I got up and looked at the signboard over the establishment from which the two men had just emerged from. The name of the tavern struck me as more than fateful: The Vampire’s Dinner. I smiled bitterly and went inside. What I found was fully in keeping with my expectations, and filled me with a sense of foreboding. In the semidarkness stood the solitary silhouette of the barkeeper. His hair was disheveled and his eyelids glowed phosphorescent. From his ear, naturally, dangled the Earring of Oxalla. I began to feel more cheerful. This is where I should have brought Melamori for our discussion today. I think the proprietor of this establishment would certainly have been on my side.

I sat down at the table farthest from the door. The surface was daubed with red paint. These were supposed to represent spots of blood. I considered for a moment, then ordered something from the Old Cuisine. I was lucky that unhappiness always improved my appetite.

I was served a harmless-looking piece of pie with no outward signs of the vampire esthetic. When I made a tiny incision, the pie literally blew up like a piece of popcorn that explodes over a sizzling hot fire. On my plate there was now an airy cloud of a substance so delicious I had to order another one as soon as the first portion was gone. By the way, this culinary confection was called Breath of Evil.
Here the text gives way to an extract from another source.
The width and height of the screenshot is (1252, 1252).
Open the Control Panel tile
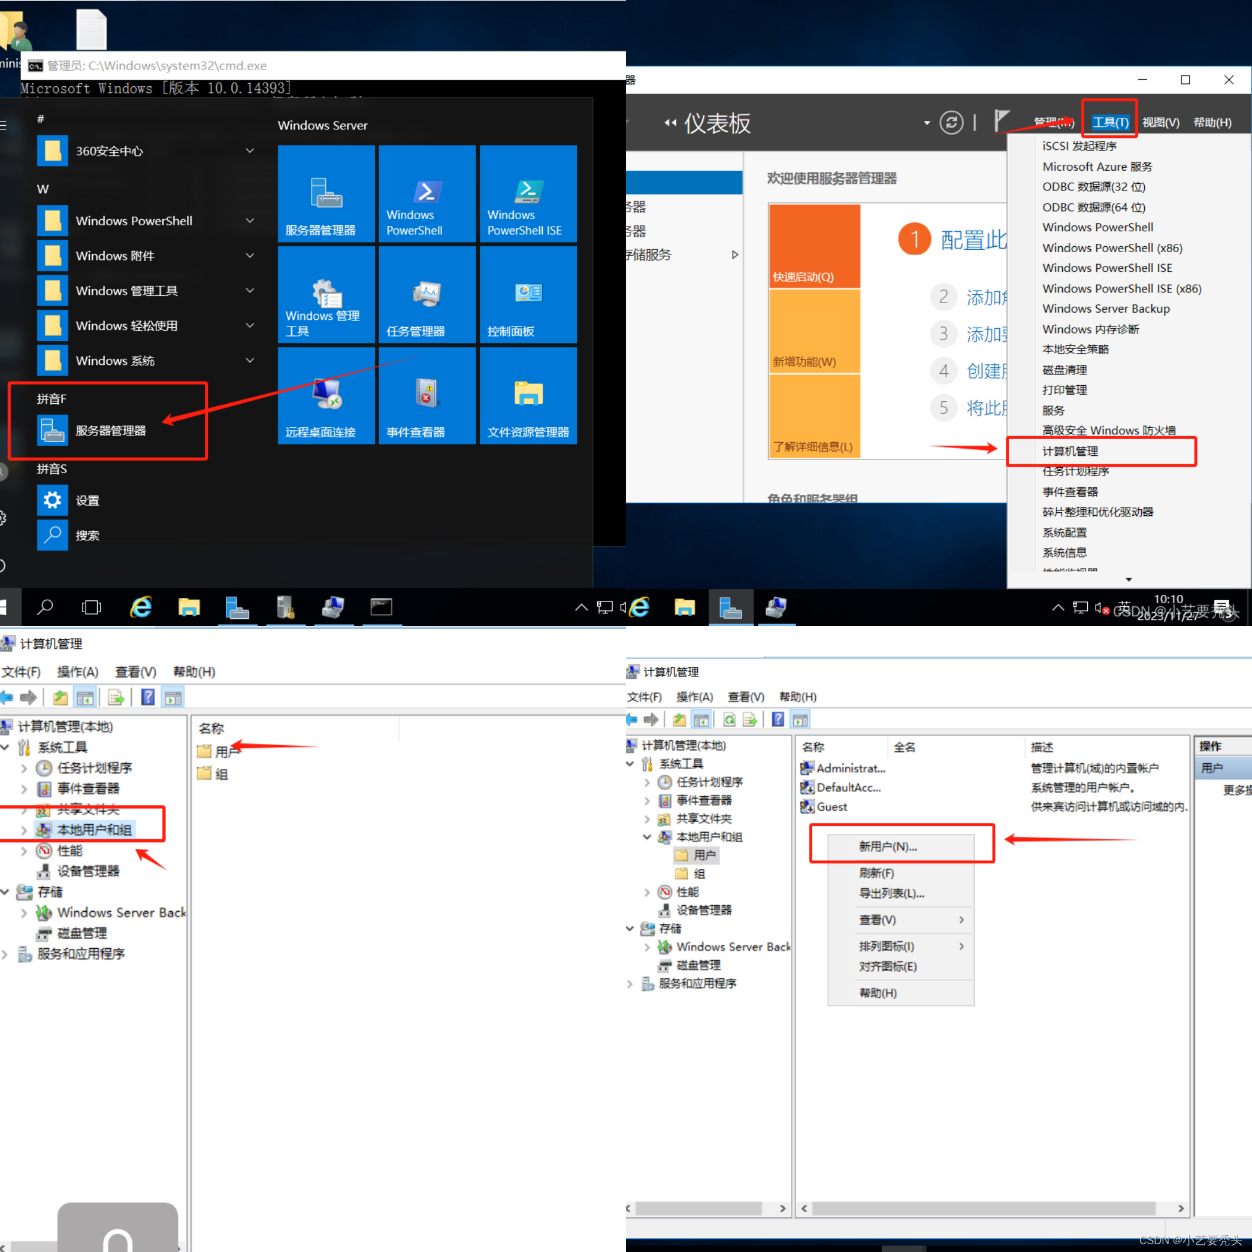(x=527, y=294)
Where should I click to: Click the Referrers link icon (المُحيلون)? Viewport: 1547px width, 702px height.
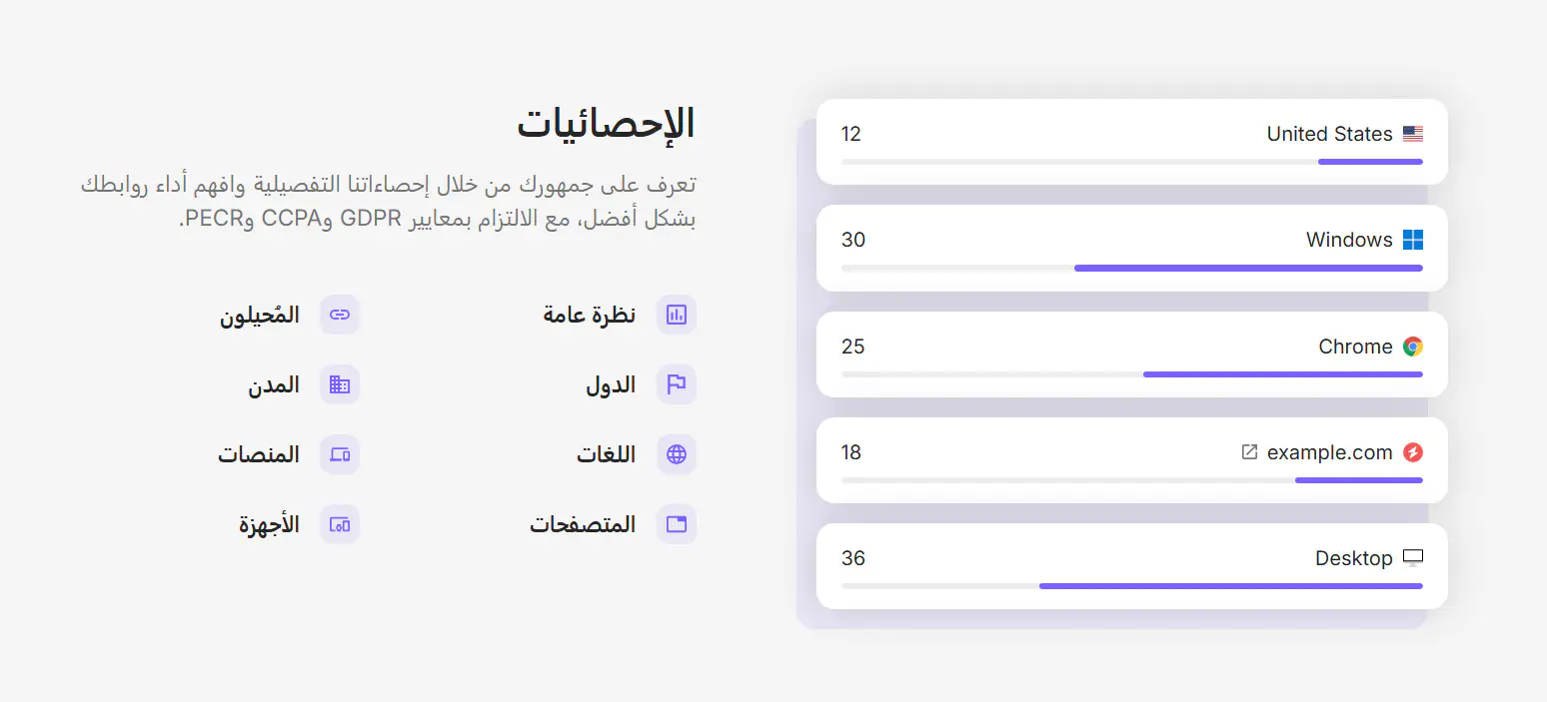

When I had fallen into a blissful stupor, I ordered some kamra and began to fill my pipe. On top of all the other misfortunes, my meager supply of cigarette butts had dried up. That’s how it always was with me: if it rains, it pours.

5 commentaires:

Anonymous said...

Nice. I just picked this one up at Borders and added it to my to read pile, although to read mountain might be more apt especially given its size. The cover looks even cooler in person.
-Michael P.

Okie said...

Great excerpt. I'm looking forward to this one.

dteve3 said...

I read a just over 100 pages of The Stranger and I gave up. It was really boring and I did not get the comedy at all. I think this is a book you will either love or hate. I loved Peter Brett's The Warded Man, which I had just finished before The Stranger and the two books could not be more different. Just not for me.

whitedow said...

Is it as good as it sound? I like it.

Anonymous said...

I loved it to no end when first reading it in Russian, but I doubt I'd make through even the first book in English. It's like trying to read Pratchett in Russian: you can feel there was something brilliant about the original text, but--well, it remains in the original.
Still, learning Russian for the purpose of reading this book only is slightly too much to ask :>>
It's quite unlikely that English-reading audience will like the language and the jokes, but there still is a chance of loving the characters, the world and the story. I hope so.